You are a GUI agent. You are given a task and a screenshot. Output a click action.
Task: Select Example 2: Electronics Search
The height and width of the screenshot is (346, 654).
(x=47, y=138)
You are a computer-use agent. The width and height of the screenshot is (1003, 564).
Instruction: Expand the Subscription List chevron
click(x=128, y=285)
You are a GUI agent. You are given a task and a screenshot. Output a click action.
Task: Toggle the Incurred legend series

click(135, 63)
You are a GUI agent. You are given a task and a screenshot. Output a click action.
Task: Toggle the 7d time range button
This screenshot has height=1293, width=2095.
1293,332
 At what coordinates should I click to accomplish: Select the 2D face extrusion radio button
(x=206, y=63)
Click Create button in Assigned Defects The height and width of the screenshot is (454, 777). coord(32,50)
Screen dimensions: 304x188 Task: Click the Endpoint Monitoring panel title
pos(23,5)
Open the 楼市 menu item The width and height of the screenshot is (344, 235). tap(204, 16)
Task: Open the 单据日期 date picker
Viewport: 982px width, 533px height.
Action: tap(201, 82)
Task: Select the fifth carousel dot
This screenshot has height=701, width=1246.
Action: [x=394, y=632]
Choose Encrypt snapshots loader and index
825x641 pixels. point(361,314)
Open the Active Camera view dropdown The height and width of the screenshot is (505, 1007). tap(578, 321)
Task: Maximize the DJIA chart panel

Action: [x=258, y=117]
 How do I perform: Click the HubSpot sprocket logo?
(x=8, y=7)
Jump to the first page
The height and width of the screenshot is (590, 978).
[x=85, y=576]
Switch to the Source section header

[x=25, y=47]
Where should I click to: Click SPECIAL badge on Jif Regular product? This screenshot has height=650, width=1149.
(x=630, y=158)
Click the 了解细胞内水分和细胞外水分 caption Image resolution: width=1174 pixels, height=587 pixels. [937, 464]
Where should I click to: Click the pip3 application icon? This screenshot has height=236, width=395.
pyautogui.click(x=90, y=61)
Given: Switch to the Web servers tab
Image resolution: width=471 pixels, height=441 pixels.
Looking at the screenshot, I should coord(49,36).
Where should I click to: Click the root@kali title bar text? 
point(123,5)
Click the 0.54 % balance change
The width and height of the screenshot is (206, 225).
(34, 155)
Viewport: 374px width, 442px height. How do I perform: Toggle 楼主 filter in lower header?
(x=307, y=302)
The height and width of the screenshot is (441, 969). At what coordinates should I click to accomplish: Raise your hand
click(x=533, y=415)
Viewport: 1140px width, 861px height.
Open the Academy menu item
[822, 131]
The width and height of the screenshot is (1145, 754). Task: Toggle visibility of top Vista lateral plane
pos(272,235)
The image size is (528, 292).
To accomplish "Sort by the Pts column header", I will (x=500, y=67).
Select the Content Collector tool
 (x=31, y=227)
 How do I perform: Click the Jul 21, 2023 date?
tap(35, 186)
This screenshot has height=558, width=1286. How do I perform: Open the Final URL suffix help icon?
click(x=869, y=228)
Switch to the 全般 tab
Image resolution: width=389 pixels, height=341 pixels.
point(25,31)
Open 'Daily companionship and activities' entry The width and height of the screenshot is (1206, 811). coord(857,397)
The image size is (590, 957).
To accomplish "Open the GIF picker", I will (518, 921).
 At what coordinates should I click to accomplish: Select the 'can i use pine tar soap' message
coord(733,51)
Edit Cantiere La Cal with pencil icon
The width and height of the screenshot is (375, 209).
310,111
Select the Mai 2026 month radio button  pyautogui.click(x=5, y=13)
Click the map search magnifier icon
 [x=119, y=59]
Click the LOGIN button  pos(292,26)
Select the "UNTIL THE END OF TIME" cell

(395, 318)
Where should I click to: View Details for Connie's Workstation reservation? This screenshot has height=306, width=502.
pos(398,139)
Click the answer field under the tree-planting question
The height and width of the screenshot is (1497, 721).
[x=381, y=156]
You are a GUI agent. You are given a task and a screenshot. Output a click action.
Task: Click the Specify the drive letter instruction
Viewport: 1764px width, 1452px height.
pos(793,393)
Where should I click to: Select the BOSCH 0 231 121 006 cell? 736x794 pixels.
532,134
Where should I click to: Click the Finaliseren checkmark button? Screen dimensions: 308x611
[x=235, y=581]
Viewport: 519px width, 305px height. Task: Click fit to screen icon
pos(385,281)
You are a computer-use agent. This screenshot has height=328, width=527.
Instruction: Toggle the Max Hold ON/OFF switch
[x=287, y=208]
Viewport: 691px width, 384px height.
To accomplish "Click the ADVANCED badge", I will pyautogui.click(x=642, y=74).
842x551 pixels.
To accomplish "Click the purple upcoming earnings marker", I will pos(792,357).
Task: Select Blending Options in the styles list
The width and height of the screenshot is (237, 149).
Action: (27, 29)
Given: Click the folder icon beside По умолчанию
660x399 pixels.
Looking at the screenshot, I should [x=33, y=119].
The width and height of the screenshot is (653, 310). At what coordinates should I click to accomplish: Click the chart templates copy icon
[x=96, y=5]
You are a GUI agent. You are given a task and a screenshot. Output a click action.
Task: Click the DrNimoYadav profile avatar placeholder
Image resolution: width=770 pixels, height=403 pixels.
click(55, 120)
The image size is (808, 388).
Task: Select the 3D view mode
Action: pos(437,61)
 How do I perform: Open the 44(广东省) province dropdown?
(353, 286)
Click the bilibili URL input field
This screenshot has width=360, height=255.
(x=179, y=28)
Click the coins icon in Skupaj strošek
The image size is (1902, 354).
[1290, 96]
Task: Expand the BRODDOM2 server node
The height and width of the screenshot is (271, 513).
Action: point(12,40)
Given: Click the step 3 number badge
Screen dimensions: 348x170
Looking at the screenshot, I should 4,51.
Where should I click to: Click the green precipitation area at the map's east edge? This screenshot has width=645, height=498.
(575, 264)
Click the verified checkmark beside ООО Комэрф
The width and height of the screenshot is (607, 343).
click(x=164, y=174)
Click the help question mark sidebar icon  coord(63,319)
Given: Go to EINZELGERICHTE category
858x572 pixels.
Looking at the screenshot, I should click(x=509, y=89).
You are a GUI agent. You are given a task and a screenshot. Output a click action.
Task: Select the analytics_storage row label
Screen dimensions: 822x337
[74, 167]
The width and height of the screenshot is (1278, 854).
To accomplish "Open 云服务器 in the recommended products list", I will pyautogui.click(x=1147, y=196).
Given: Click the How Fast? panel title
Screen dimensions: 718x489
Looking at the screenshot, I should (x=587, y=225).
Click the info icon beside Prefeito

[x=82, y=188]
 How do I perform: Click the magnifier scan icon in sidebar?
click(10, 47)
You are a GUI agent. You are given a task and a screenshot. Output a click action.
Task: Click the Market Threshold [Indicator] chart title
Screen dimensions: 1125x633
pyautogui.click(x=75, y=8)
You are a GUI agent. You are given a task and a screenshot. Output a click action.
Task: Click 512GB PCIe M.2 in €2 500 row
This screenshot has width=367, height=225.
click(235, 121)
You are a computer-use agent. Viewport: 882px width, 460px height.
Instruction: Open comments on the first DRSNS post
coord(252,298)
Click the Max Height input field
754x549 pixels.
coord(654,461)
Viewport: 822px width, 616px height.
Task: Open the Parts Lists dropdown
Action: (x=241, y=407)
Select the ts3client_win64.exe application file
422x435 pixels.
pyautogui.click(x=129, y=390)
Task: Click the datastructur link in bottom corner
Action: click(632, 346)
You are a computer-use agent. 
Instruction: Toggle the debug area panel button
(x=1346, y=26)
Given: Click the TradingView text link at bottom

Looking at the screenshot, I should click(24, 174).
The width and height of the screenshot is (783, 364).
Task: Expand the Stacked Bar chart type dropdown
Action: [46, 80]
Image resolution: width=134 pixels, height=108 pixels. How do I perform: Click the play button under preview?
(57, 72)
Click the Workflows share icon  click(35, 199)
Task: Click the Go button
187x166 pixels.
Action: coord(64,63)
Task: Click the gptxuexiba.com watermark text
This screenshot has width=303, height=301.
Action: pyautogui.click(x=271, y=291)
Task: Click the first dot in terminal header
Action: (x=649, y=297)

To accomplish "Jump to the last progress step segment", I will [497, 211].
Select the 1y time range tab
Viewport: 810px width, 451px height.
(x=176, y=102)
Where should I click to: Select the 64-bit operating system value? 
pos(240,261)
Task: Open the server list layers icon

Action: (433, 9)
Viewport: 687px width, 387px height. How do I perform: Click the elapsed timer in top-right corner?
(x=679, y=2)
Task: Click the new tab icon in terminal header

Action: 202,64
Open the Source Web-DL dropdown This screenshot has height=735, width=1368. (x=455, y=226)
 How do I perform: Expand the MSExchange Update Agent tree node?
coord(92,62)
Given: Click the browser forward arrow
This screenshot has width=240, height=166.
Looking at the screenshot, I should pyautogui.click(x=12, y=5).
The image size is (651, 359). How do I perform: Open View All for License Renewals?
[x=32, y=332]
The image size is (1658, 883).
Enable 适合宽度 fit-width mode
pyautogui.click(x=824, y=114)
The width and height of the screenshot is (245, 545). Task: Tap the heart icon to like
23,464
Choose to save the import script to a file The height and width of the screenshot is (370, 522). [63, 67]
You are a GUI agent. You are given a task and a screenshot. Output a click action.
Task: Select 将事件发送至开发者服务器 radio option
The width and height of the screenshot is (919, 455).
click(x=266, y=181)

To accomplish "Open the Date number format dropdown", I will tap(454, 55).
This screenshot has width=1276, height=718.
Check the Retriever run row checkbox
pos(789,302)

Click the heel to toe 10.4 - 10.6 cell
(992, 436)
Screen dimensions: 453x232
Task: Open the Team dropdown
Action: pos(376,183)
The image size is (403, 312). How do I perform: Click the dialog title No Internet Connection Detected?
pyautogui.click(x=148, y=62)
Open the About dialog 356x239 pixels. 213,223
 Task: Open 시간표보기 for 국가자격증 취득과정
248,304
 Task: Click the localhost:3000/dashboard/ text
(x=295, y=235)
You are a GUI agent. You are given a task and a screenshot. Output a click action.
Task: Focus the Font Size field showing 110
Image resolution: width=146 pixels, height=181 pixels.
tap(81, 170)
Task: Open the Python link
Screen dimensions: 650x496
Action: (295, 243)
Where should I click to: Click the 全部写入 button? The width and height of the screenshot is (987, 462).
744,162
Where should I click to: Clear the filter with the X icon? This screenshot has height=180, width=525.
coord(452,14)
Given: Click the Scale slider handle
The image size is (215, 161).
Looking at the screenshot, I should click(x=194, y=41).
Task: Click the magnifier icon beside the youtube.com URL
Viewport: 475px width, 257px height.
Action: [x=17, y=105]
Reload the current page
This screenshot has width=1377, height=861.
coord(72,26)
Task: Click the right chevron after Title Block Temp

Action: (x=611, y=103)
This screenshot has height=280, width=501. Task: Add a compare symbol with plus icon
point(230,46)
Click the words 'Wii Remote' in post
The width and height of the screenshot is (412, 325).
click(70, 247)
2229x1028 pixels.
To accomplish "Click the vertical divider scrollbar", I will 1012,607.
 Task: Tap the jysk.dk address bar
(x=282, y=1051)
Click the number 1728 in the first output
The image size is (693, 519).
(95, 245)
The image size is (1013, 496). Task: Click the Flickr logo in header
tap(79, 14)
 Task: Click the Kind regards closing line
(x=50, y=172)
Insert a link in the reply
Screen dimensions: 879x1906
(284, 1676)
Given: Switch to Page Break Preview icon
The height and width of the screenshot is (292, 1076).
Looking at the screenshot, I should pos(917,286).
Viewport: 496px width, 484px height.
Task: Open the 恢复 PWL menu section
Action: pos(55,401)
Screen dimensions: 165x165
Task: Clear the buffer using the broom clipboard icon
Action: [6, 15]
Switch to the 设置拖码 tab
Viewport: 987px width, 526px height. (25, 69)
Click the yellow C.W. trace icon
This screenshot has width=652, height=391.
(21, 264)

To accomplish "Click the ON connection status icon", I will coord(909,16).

########

TO DO =>
Output the lines from the one containing "Task: Maximize the DJIA chart panel" through the one containing "[x=25, y=47]", both included, renaming "sprocket" to "gear" and keeping everything else unchanged.

FULL SOLUTION =>
Task: Maximize the DJIA chart panel

Action: [x=258, y=117]
 How do I perform: Click the HubSpot gear logo?
(x=8, y=7)
Jump to the first page
The height and width of the screenshot is (590, 978).
[x=85, y=576]
Switch to the Source section header

[x=25, y=47]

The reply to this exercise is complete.